*** Block opens ***

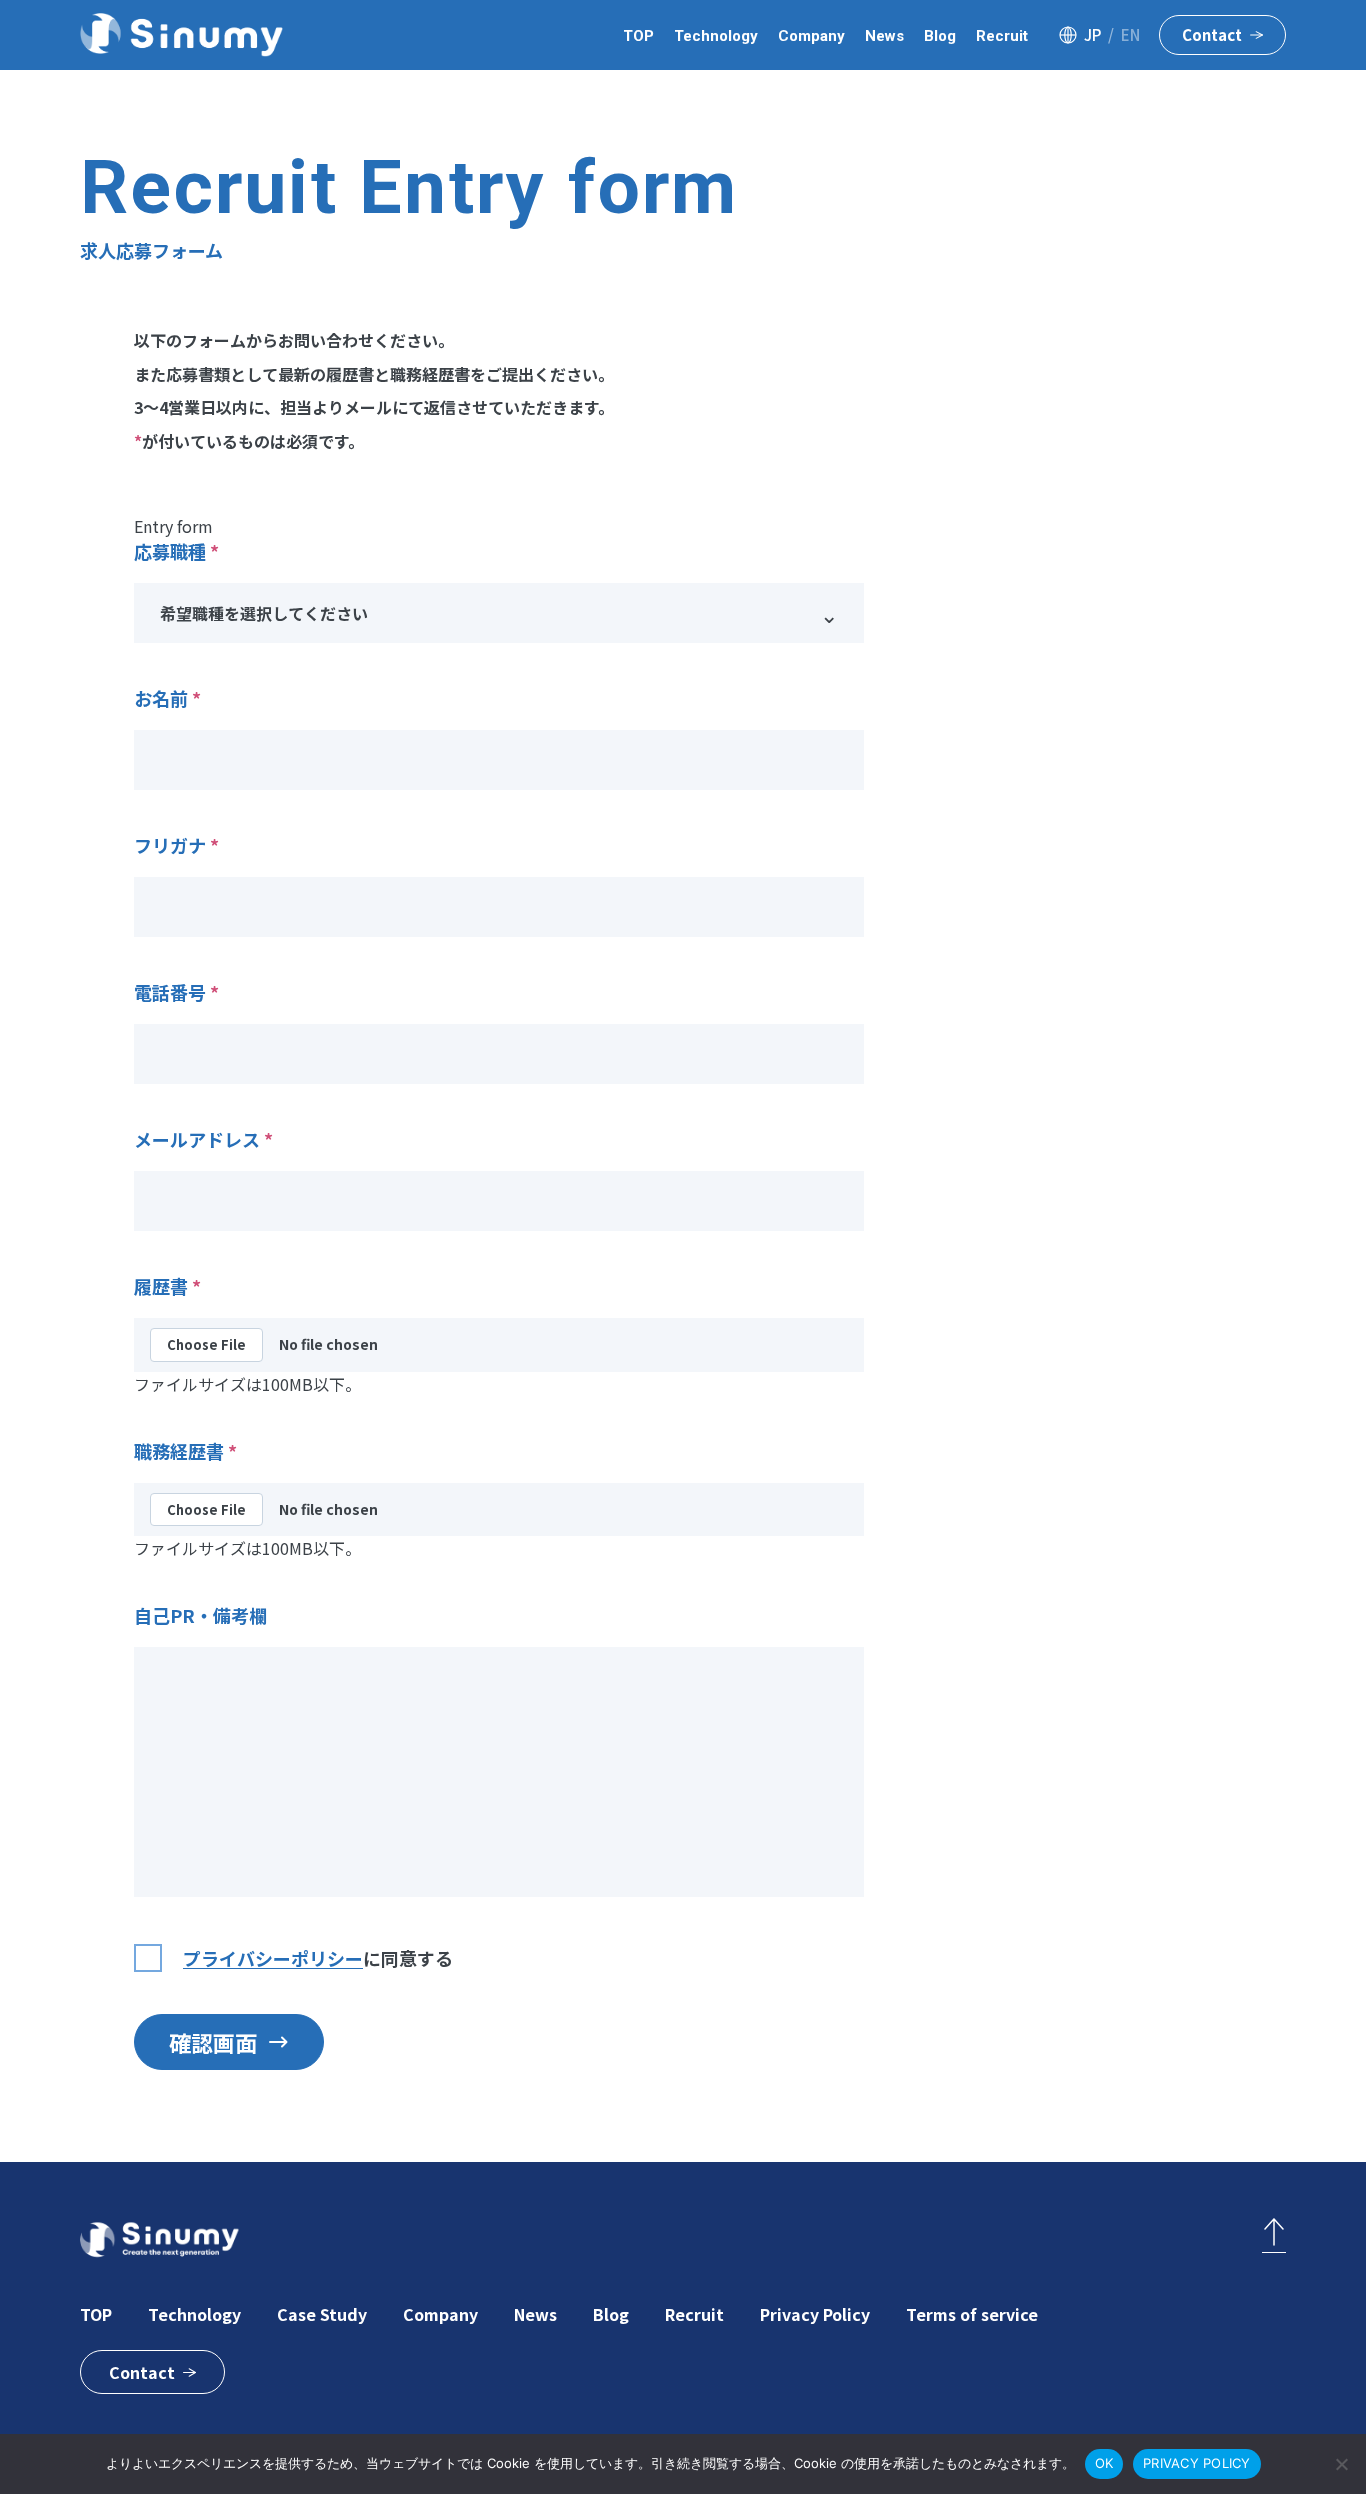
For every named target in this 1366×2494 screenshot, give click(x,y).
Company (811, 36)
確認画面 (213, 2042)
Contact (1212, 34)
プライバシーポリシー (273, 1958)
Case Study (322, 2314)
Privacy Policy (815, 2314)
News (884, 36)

*** Block closes ***
*** Block opens ***

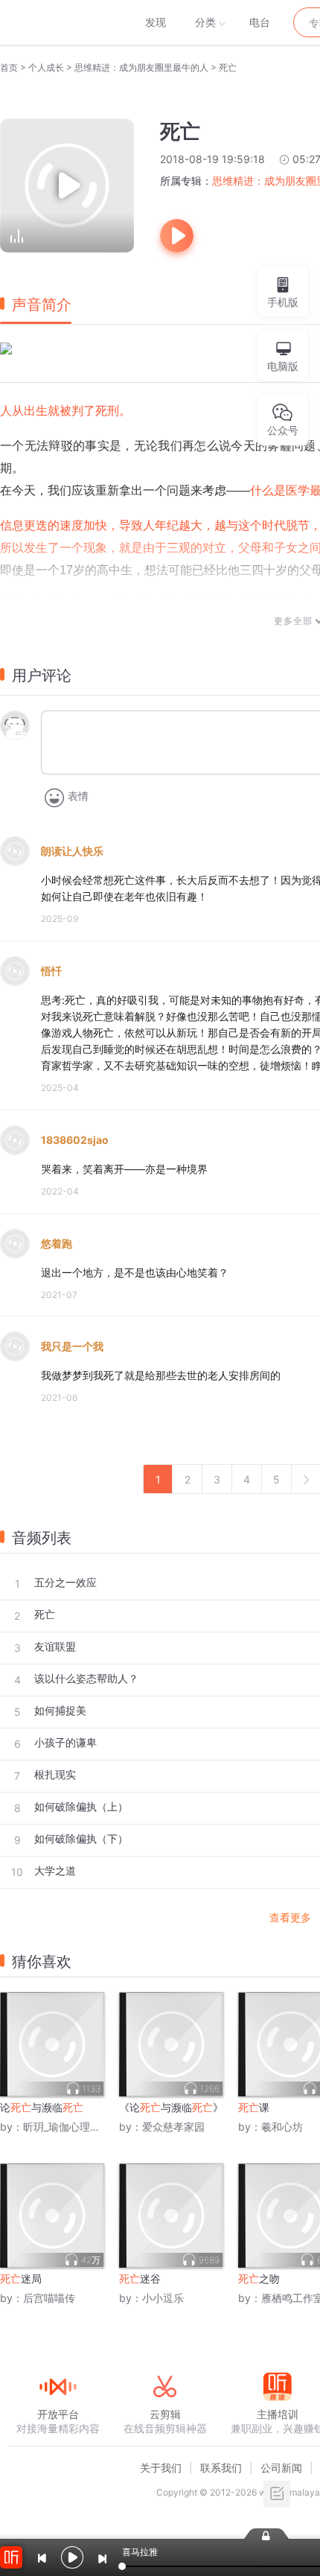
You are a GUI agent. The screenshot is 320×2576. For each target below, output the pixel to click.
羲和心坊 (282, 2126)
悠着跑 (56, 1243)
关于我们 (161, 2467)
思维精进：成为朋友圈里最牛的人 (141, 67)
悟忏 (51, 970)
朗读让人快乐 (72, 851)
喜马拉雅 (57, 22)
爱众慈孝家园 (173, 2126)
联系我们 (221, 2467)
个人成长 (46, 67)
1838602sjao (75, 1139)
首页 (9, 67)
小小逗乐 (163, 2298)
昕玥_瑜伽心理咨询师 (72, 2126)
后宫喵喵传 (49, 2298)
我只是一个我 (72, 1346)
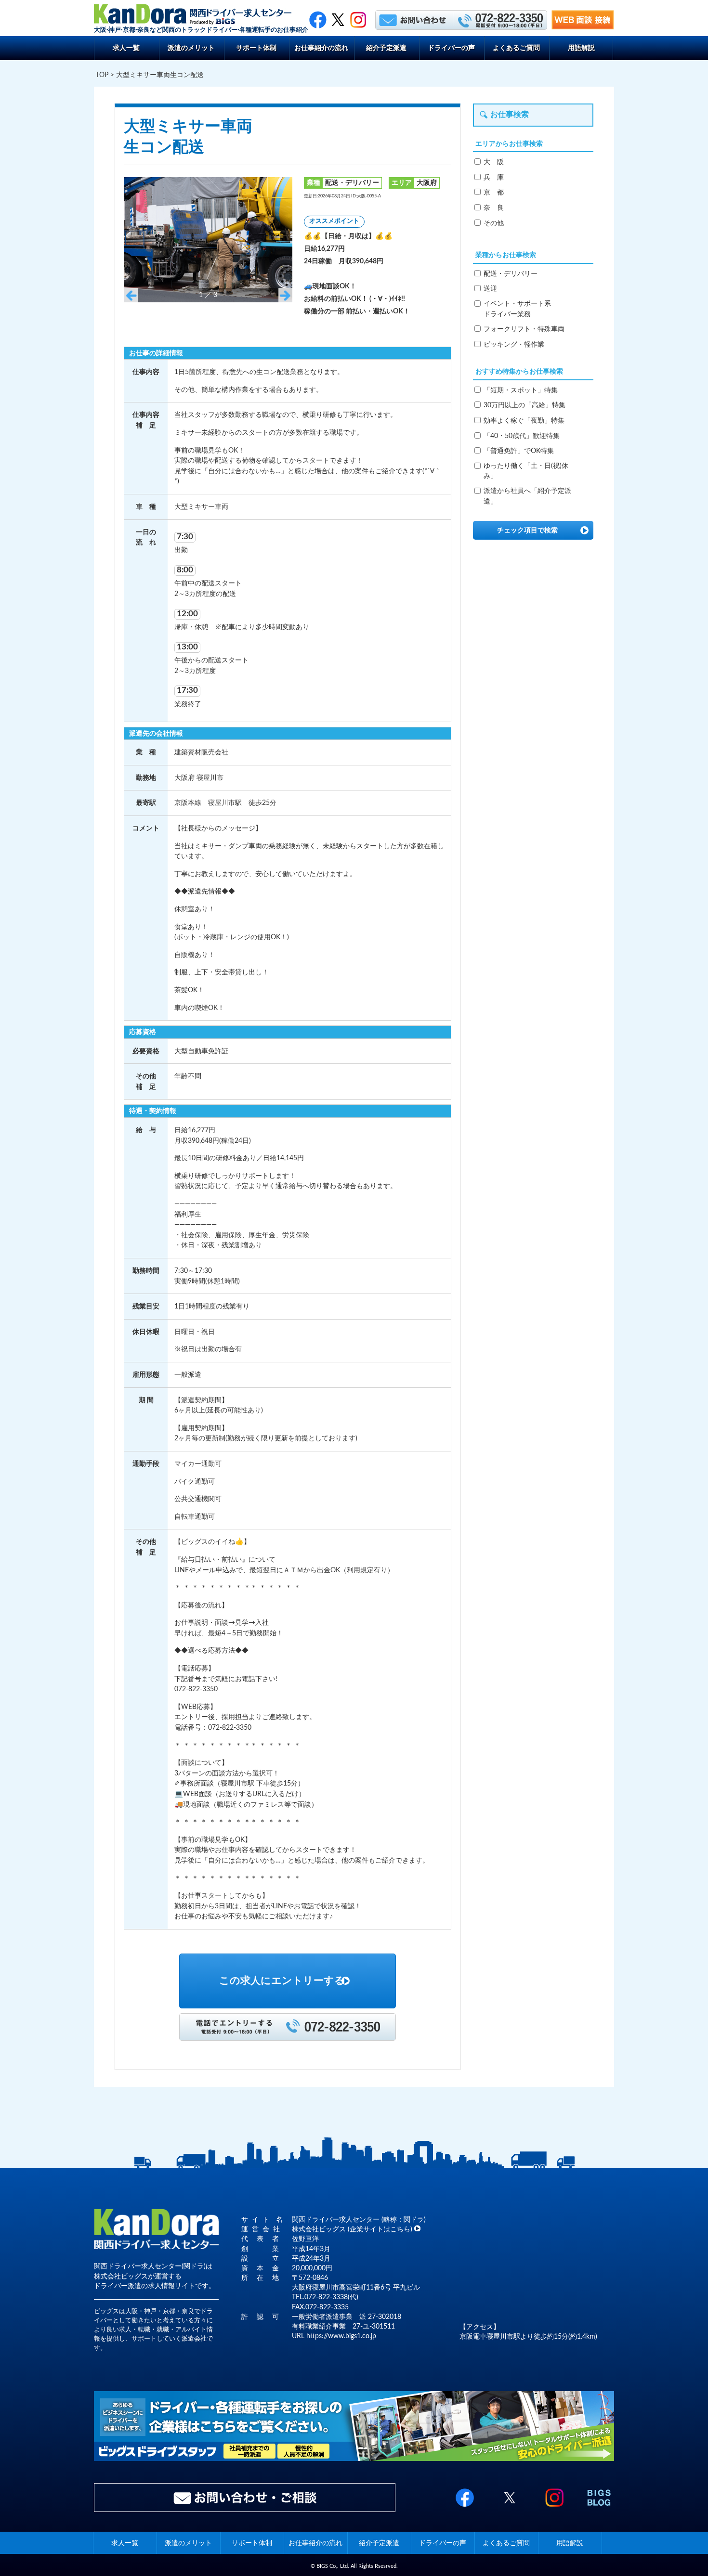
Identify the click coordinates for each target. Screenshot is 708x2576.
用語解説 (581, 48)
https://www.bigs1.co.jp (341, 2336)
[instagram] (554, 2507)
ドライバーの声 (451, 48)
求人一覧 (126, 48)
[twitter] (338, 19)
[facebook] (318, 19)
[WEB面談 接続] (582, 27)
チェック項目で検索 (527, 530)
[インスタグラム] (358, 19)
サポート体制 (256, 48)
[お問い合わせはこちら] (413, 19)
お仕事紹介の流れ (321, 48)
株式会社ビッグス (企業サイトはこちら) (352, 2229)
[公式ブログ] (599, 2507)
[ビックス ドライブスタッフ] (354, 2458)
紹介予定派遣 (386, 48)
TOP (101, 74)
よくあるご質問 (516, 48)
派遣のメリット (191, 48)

*** Block closes ***

INSTRUCTIONS FOR THE TASK >> In the entries above, one line contains "For every named" and another contains "News (884, 36)". Reproduce exactly those two lines and the lines between them, nothing else.

SOLUTION TO THIS EXERCISE >>
For every named target in this 1366×2494 screenshot, give click(x,y).
Company (811, 36)
確認画面 (213, 2042)
Contact (1212, 34)
プライバシーポリシー (273, 1958)
Case Study (322, 2314)
Privacy Policy (815, 2314)
News (884, 36)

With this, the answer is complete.